▶ [WHAT IS ASKED]: Copy out the material from the line containing "You are a computer-use" through the line containing "click(251, 163)", both included, with the pictures left out.

▶ [INPUT DATA]:
**********

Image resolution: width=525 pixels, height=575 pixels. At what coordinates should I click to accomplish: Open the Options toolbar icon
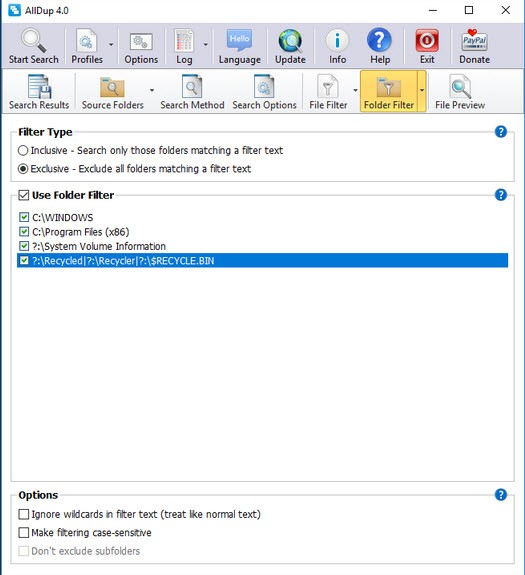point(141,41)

**********

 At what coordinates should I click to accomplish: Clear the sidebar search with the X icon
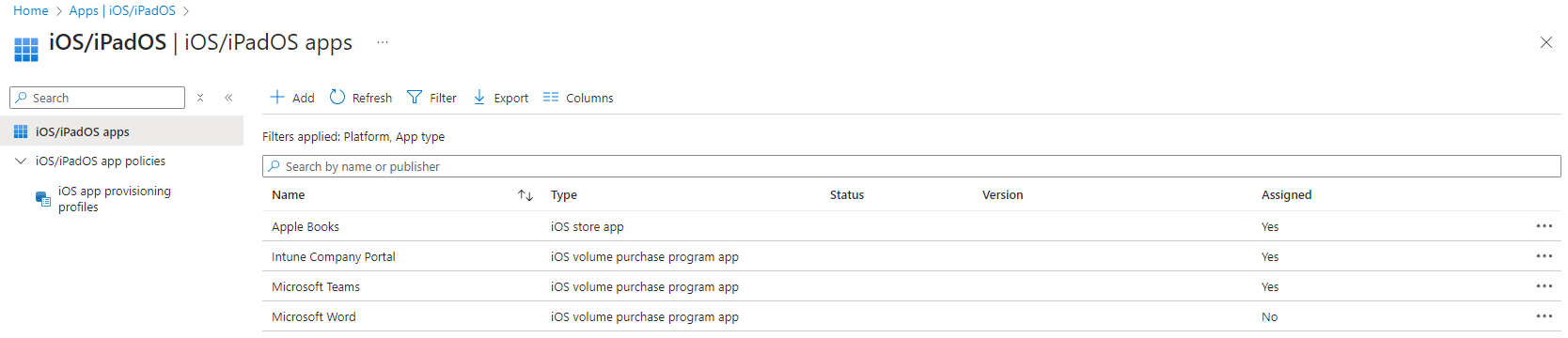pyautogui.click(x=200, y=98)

**********

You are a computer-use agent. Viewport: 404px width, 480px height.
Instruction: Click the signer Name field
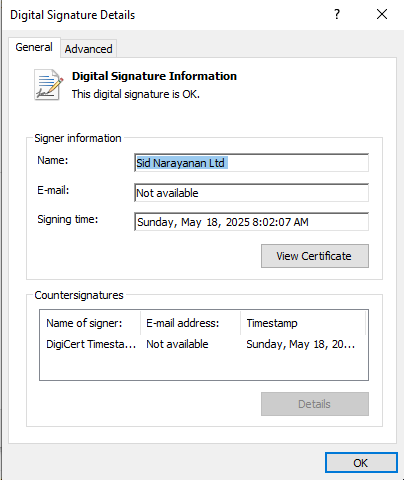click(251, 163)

**********

▶ [THE RESULT]:
You are a computer-use agent. Viewport: 404px width, 480px height.
Instruction: Click the signer Name field
click(251, 163)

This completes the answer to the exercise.